Customer service interactions typically almost always have a narrow scope of expected responses that can be accounted for. This fact enables a very special kind of NLU that can be custom built and tuned against customer-specific and domain-specific criteria across every question and answer, in a given interaction. Even when a speech rec transcription is wrong, it’s usually within 5-15 degrees of separation of the intended response. “Aboard have to fifty truck” might be a little more than 15 degrees of separation from “Ford F250 truck,” but our NLU engine was able to properly match the intent even though the hypothesis score was only at 50% confidence.

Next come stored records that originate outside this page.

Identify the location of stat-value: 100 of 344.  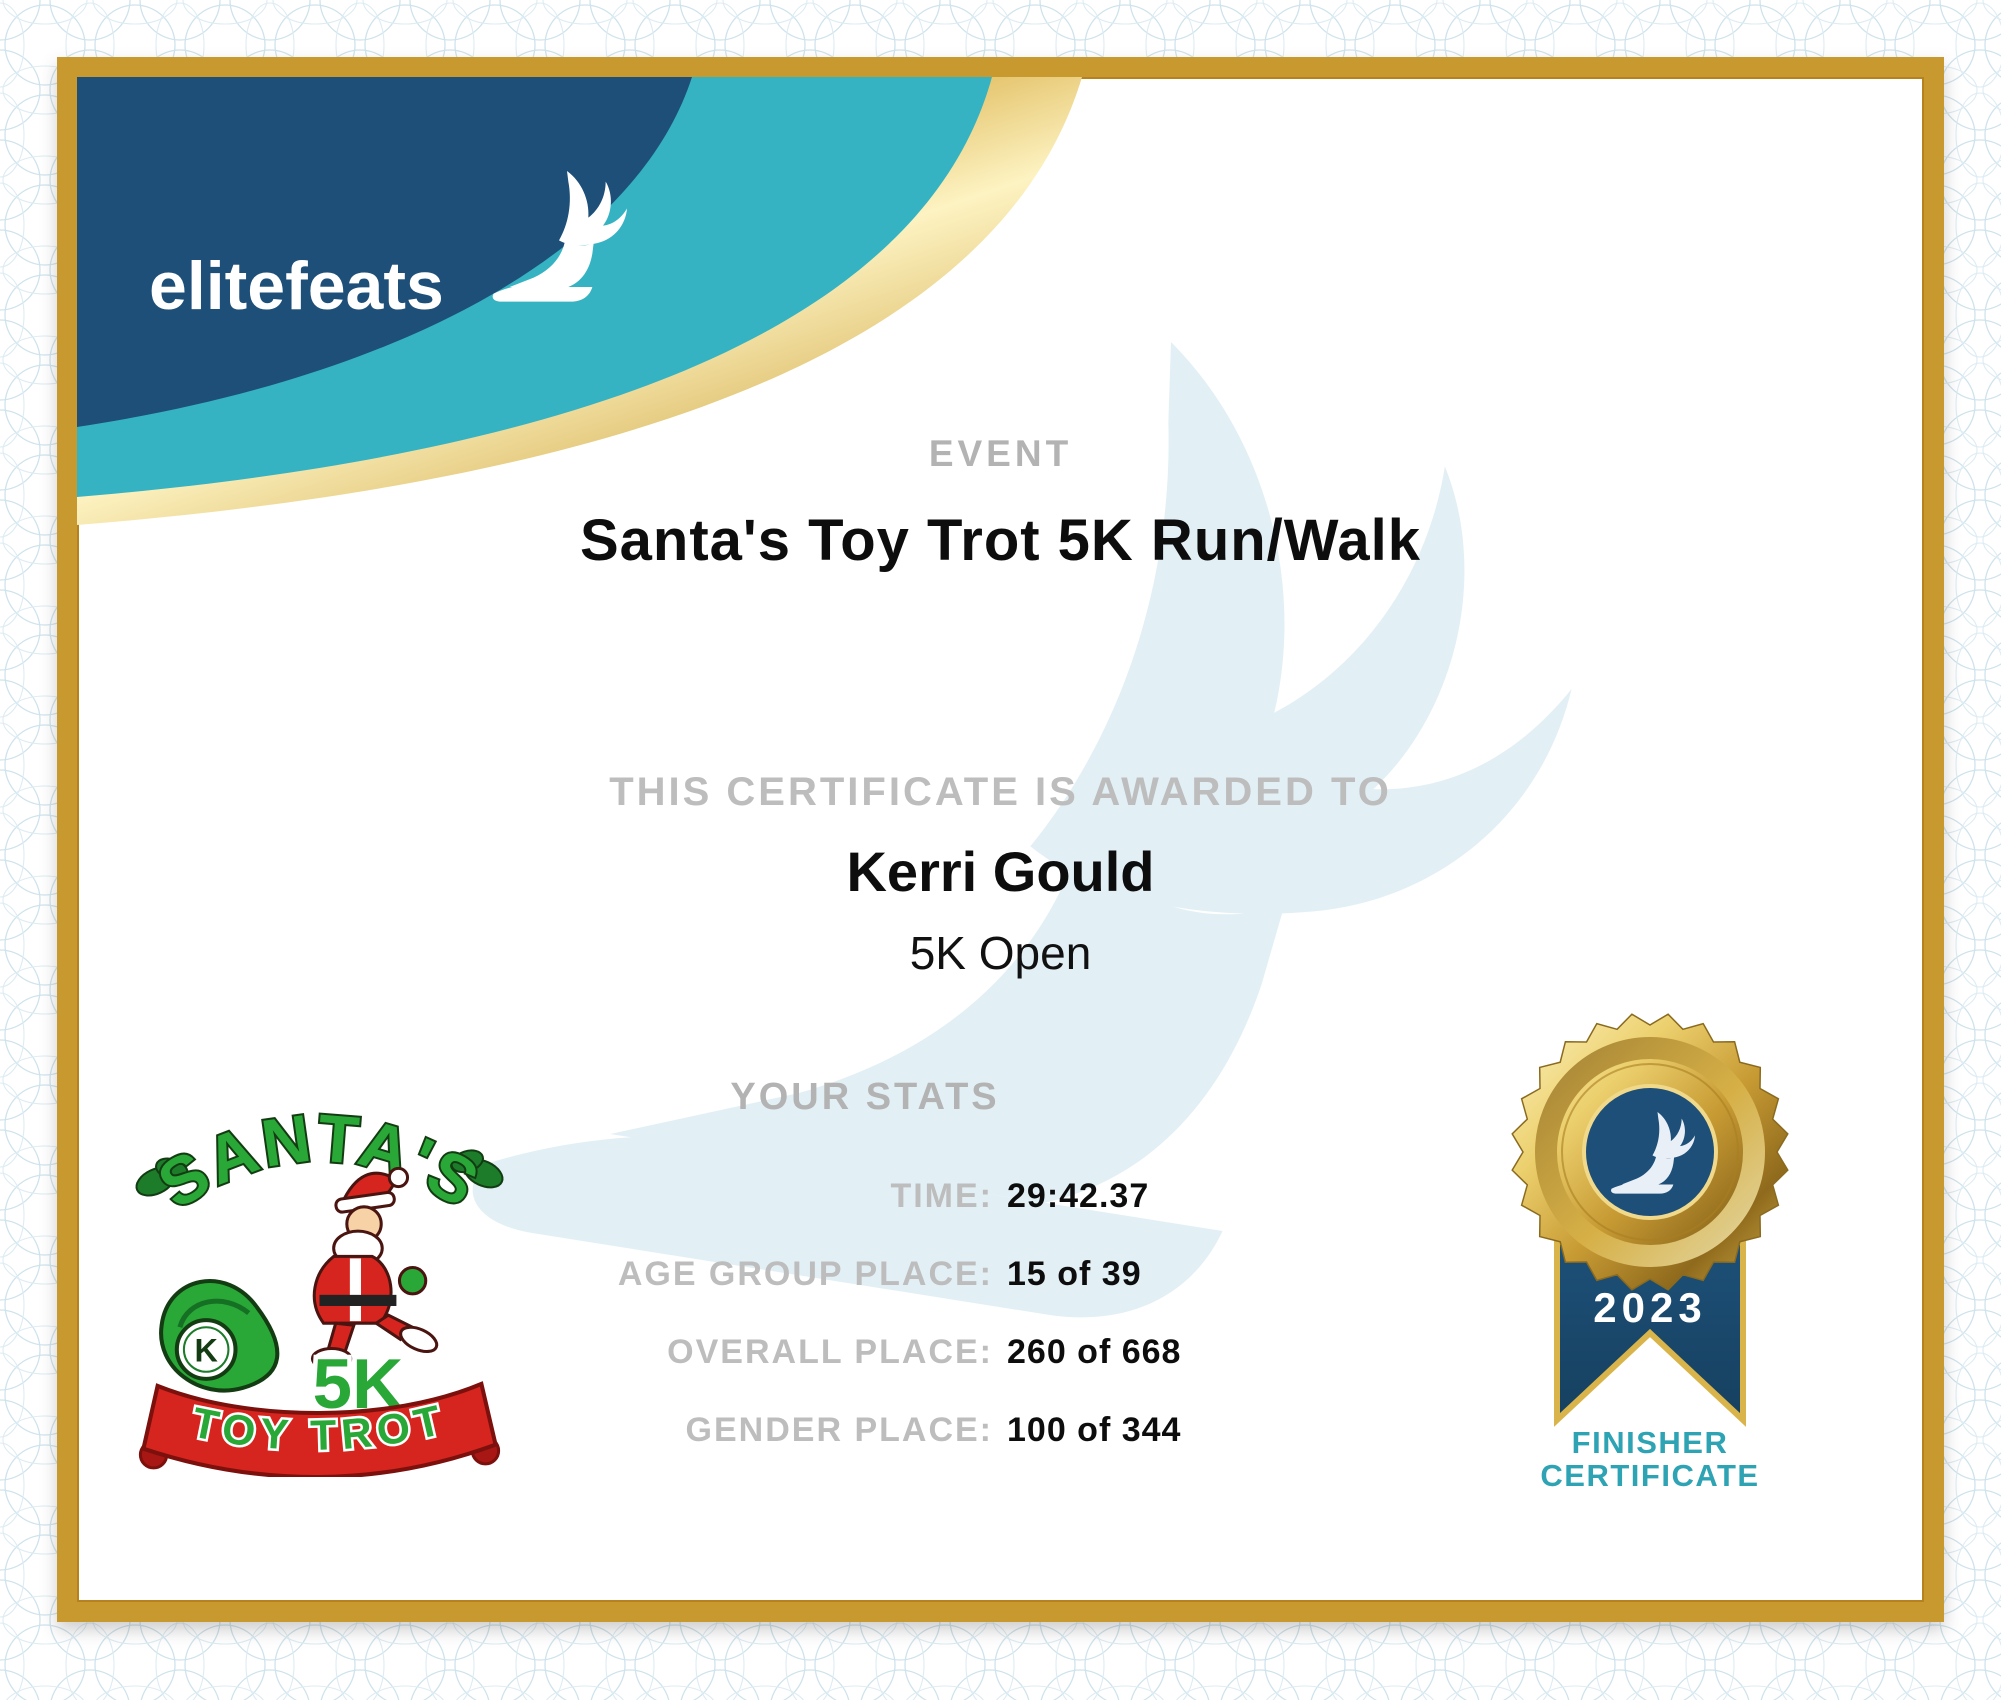
(1094, 1430).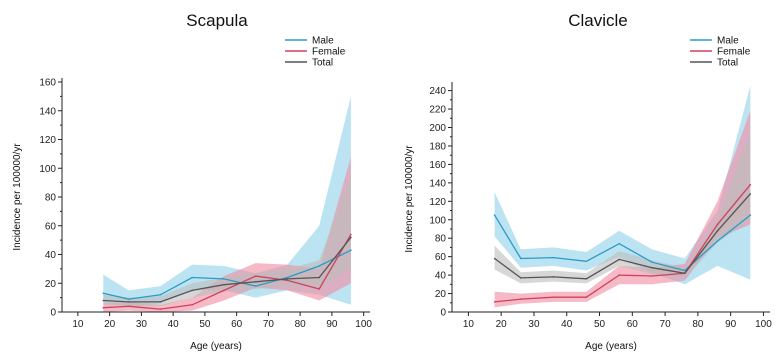  I want to click on chart-title: Scapula, so click(217, 20).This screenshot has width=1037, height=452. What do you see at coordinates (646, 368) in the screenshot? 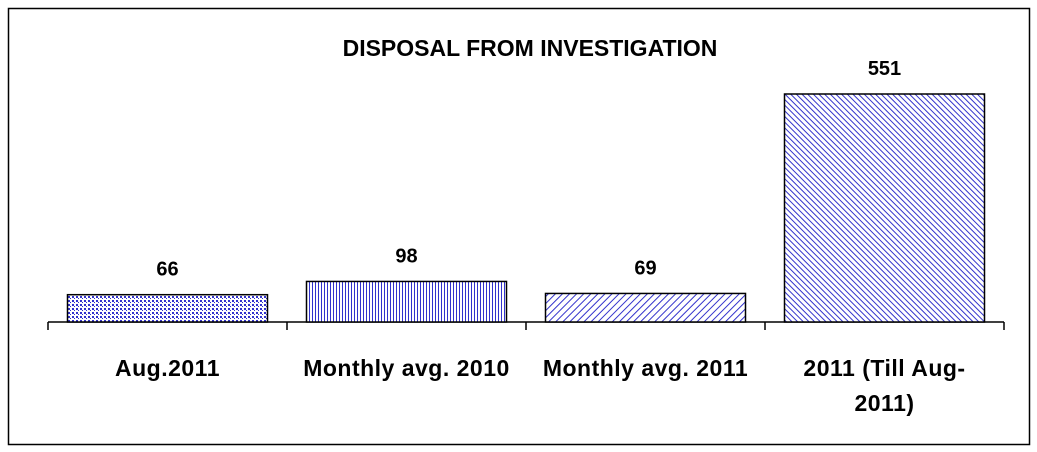
I see `x-tick-label: Monthly avg. 2011` at bounding box center [646, 368]. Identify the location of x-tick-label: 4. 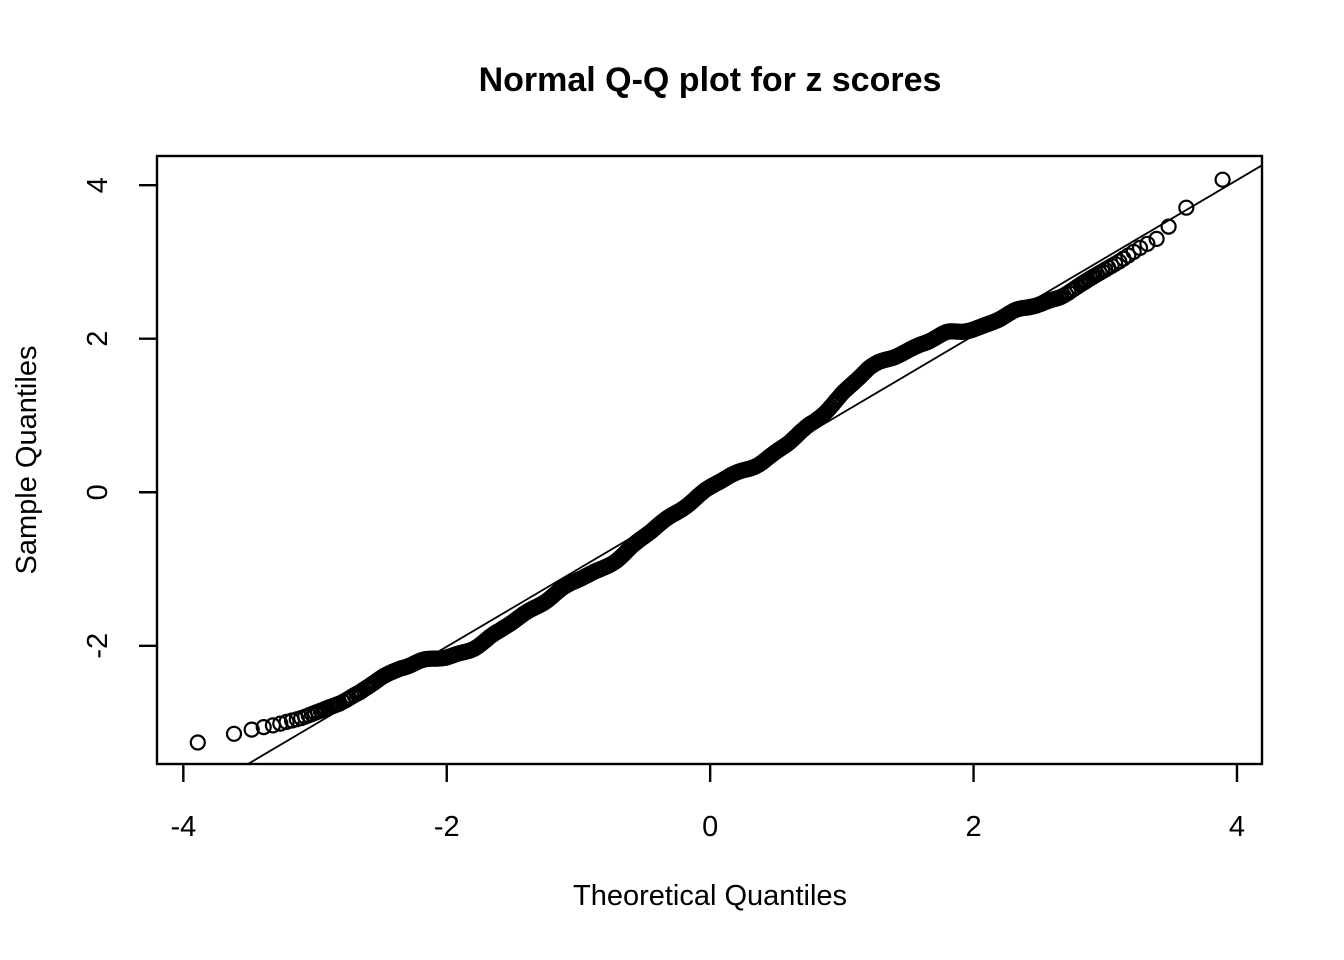
(1237, 827).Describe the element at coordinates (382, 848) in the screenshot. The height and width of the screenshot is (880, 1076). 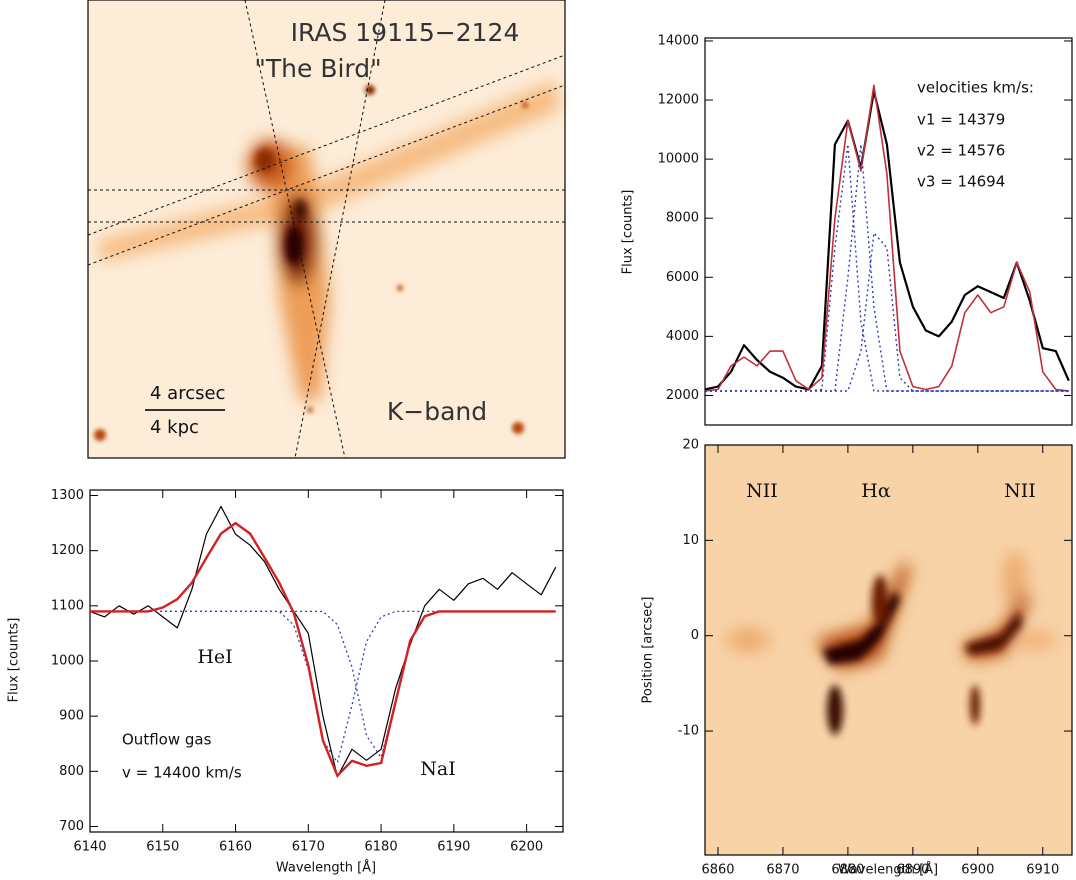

So even in instances when the speech-to-text transcription is wrong, we can still have a high level of accuracy in correctly extrapolating what was intended. This is ultimately the power of the type of NLU engine that can be customized and tuned for every question and expected answer. While this approach can be time-consuming for developers and not highly scalable, it is the only way to dial up the customer experience with AI to be as frictionless and accurate as possible.
Moreover, since speech rec is rarely 100% right but often close, this kind of NLU can match low probability confidence scores to the right answer as long as the degrees of separation between what was actually heard and what was predicted aren’t too far apart.
This is also why it’s important during the CX design process to ask questions in such a way to get short, succinct responses instead of long run-on sentences that ultimately reduces the power of this kind of NLU approach and only increases the error rate for ASR to get something wrong.
So, while we can’t be all things to all people without custom development, we aren’t trying to be. What’s more important is that we hone our understanding to deliver the most frictionless experience possible to customers.